ACTIVITY. When a line of the entries contains "Psicologia", please list that line.

:::::

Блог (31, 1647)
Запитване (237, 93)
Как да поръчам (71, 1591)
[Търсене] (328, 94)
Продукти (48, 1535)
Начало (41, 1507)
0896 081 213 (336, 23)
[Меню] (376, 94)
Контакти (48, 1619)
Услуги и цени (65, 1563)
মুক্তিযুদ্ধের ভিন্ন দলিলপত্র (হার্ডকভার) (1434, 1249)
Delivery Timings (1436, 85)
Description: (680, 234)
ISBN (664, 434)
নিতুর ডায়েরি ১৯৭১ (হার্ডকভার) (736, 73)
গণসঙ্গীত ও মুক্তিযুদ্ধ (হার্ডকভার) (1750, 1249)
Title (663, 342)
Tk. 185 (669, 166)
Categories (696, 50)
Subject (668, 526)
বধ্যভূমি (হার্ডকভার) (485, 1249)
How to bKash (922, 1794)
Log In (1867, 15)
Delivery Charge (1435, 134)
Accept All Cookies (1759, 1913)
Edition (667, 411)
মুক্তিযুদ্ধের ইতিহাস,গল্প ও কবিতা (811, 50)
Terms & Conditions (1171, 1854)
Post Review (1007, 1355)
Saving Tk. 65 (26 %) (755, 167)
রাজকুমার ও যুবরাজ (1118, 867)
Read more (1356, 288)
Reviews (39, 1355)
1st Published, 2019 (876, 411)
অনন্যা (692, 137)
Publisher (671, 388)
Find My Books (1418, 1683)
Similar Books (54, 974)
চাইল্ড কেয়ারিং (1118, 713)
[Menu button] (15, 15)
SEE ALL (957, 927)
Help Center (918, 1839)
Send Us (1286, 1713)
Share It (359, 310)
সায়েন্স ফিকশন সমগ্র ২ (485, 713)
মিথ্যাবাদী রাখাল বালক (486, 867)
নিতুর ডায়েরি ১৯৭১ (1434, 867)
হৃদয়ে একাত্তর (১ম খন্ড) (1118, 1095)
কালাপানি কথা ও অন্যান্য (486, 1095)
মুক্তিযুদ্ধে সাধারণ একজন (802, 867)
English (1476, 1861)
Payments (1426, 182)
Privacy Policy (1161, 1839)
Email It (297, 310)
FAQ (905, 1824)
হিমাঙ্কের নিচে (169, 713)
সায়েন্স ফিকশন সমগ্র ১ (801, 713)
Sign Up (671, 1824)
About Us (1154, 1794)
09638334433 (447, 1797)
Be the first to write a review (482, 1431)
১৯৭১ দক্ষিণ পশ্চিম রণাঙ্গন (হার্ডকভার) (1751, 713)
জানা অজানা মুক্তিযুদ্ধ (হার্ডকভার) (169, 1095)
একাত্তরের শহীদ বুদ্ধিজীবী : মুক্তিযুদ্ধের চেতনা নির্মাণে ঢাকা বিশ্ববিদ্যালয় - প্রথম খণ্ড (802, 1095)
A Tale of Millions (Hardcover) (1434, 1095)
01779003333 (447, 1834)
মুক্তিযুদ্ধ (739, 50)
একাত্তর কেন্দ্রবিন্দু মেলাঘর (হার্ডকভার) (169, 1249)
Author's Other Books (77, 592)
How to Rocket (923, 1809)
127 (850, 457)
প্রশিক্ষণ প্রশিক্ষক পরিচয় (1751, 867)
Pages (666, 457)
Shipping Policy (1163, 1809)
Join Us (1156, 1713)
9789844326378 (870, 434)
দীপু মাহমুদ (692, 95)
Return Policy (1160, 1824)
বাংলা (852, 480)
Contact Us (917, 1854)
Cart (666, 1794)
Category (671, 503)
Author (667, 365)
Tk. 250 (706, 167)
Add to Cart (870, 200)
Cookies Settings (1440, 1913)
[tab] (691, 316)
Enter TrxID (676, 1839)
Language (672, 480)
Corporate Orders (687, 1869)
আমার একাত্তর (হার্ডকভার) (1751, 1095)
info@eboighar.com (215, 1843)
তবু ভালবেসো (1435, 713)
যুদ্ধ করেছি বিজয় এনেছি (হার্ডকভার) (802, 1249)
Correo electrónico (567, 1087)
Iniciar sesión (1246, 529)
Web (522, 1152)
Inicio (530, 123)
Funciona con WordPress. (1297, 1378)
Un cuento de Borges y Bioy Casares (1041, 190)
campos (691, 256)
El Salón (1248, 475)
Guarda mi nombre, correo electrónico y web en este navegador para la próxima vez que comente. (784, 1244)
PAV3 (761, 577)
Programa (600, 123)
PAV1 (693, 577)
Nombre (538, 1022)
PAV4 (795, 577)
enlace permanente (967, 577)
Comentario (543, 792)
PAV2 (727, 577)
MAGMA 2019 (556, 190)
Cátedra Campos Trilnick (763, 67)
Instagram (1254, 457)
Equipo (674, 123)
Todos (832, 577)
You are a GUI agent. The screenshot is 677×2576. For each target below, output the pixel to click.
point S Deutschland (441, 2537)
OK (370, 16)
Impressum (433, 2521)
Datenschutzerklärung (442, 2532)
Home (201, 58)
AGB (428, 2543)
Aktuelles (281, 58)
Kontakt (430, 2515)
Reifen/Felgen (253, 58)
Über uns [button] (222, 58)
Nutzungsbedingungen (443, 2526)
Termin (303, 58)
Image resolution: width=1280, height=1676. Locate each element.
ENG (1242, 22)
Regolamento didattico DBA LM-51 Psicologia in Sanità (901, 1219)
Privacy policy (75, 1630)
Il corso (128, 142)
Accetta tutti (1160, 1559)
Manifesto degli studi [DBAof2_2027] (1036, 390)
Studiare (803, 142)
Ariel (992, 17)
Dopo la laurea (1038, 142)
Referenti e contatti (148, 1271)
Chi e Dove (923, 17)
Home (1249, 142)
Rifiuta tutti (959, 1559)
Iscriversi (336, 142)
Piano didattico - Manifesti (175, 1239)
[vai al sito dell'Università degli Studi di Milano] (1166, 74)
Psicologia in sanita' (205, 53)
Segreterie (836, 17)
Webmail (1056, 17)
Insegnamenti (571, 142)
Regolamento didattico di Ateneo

:::::

OUTPUT FOR THIS TASK.
Regolamento didattico DBA LM-51 Psicologia in Sanità (901, 1219)
Psicologia in sanita' (205, 53)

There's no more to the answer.